ICE has published a themed issue of its Urban Design and Planning journal focused on urban design education. Written by faculty staff from international universities, the papers provide a concise, international overview of current urban design pedagogy and its design and research outcomes in China, the Netherlands, South Korea and the USA.
The papers reflect the perspectives of a long-established urban design programme (Nijhuis et al., 2017), and one relatively new (Tang and Hack, 2017), and address the roles of history and landscape architecture (Kickert and Fishman, 2017) in urban design education.
By discussing issues such as programme and curriculum development, design-based education and research, and inter-disciplinary study, they offer insights into the opportunities and challenges facing urban design education in a world where, for the first time, more than half of people live in cities.
To supplement the papers, here are my own 10 recommendations to graduate-level urban design programmes toward fostering a culture of learning that will deepen students' knowledge and appreciation of urban design.
As an urban design teacher and programme director, my recommendations address matters of admissions, curriculum, and studio and course structure and are posed below as responses to real-world conditions that students will find on graduation.
Although the recommendations are straightforward, putting them into effect within the short, 1-2 year time span of most graduate-level urban design programmes requires a concentrated effort. But with their application, programmes can prepare students to design synthetically, communicate clearly and practice globally while reinforcing the pedagogic approaches presented in the themed issue.
To help prepare students for global practice, urban design programmes should admit students from around the world. By doing so they will offer exposure to international urban conditions and cultures through that most powerful educational tool, the teaching and learning that occurs between students.
2. Urban design is inter-disciplinary, occupying the crossing of architecture, urban planning, landscape architecture and related fields such as civil engineering, environmental conservation, real estate development and historic preservation.
Response: Rather than limit themselves to students with professional degrees in architecture, as is often the case in graduate-level programmes, urban design programmes should enroll students from fields such as the ones noted above. Through student-to-student teaching and learning, rising urban designers will broaden their understanding of and approaches to the field.
Response: Clear, jargon-free language should be the hallmark of urban design programmes. It is fundamental in order to break down divisions between students from different national and disciplinary backgrounds and is essential for communication between urban designers and the world in which they practice where stakeholders and decision-makers are unversed in professional jargon.

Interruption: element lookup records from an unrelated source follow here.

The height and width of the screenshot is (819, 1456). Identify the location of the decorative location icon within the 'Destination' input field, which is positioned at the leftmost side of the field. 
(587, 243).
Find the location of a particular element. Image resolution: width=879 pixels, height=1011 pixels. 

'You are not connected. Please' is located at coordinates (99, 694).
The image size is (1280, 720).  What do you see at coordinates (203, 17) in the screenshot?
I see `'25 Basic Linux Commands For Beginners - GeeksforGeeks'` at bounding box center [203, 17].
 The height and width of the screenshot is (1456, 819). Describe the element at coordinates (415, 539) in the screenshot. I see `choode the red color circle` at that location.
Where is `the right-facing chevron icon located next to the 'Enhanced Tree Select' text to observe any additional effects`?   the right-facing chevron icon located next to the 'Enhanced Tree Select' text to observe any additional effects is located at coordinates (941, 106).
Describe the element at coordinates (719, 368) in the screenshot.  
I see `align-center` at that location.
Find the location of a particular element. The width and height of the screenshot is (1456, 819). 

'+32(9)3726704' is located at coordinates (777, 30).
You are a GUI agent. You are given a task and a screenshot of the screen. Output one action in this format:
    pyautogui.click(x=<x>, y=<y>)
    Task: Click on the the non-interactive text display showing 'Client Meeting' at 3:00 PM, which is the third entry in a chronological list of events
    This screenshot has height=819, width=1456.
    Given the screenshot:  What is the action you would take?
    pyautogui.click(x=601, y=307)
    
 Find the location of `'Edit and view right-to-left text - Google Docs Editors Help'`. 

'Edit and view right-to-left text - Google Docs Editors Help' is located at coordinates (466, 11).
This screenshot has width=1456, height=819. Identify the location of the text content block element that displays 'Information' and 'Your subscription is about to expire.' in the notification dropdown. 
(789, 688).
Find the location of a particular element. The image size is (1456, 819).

Response: To the degree possible, urban design programmes should integrate their studios and courses to discourage intellectual and disciplinary silos. Fold history, theory, economics, sociology and ecology, among others, into studio projects even as students may have separate courses in these subjects. Meanwhile, fold quick urban design exercises into subject courses to apply the courses' lessons directly to urban design.
Response: As students are grounded in their programmes' academic requirements, they should also be encouraged to pursue existing and new areas of interest to help them develop their own approaches to design.
Studio projects can include periods when students assume expert status based on their disciplinary backgrounds, sharing knowledge and developing new knowledge with their colleagues, the blend of existing and new knowledge leading to a variety of approaches to design.
Response: Promote teamwork in design and research projects at all scales. In both studios and related courses, rotate students between teams to assure their exposure to multiple views and backgrounds.
Response: During studio pin-ups and reviews, have students role-play a variety of stakeholders. In assuming alternative identities they will see and criticise projects from perspectives other than urban design (with the added benefit of practicing jargon-free communication).
Response: Encourage studio and research projects in public that require students to communicate and represent their work outside of the academic setting. To the degree possible, identify projects with real stakeholders who can help set project goals and participate in project design development. Such projects need not dominate curriculum but can be mixed with academic projects.
Response: Rather than arrange studio projects as a lockstep process moving from analysis to programme, concept, design development, design resolution and representation, make the process fluid so that cross-disciplinary teamwork and self-identified areas of exploration enable students to move back and forth in the design process.
Response: Make design guidelines part of studio projects and the subject of research and discussion in other courses. Guidelines serve as the bridge between urban designers' visions and projects' ultimate outcomes. Indeed, they can be among the most important and influential parts of projects as different actors over time participate in project delivery, making them critical to urban design education.